Competing rights and a balancing act

There is of course a fine balancing act for courts involved here – on the one hand, the rights of the non-consenting spouse and on the other hand your rights as a good-faith buyer from a seller who you believed to be unmarried.

A recent Supreme Court of Appeal (SCA) judgment addressed exactly that situation.

“But I thought I was buying from an unmarried seller”

  • A husband married in community of property sold and transferred a house to a buyer in 2009. At the time, his wife was not living in the house, having moved to another part of the country due to old age.
  • When the seller passed away in 2013 his wife was appointed executrix of his deceased estate. Some four years later she successfully applied to the High Court for cancellation of the deed of transfer on the basis that the sale had been without her knowledge or consent.
  • The buyer appealed to the SCA on the basis that the wife’s consent to the sale should be “deemed” to have been given in that the relevant legislation provides for such deemed consent where a buyer “does not know and cannot reasonably know that the transaction is being entered into contrary to [the requirement for written consent]”.
  • He had, said the buyer, acted bona fide (in good faith) as he had not known of the marriage: “At the time I purchased the property from the deceased/seller, he was staying alone in the said property and he also confirmed to me that he was not married. He signed the deed of sale and also the transfer documents alone as unmarried.”

What the buyer must prove

The buyer had to prove that he did not know, and could not reasonably have known, that consent was needed but lacking.

What the Court here needed to decide was whether the buyer should at the time of the sale have known of the marriage and the lack of written consent. “A duty is cast on a party seeking to rely on the deemed consent provision” held the Court “… to make the enquiries that a reasonable person would make in the circumstances as to whether the other contracting party is married, if so, in terms of which marriage regime, whether the consent of the non-contracting spouse is required and, if so, whether it has been given.”
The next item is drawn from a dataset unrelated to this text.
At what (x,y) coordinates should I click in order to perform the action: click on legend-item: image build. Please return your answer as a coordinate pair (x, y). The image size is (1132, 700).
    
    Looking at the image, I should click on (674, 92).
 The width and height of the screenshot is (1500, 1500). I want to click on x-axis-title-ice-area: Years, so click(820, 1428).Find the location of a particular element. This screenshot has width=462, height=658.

Finding that the buyer had indeed proved (1) that he did not know that the deceased was married and (2) that he could not reasonably have known this, the SCA allowed the appeal and the transfer to the buyer stands on the basis of deemed consent by the spouse.

The facts of each case will be different, and it is important to bear in mind that in this particular matter the husband’s claim to be unmarried was supported not only by the absence of any sign of a wife but also by two official documents – the deed of transfer and the power of attorney to pass transfer.

The bottom line is that as buyer you must make “reasonable enquiries” as to the seller’s marital status and as to whether the other spouse’s written consent to the sale is needed.

This article was published recently by LawDotNews. We credit the original author.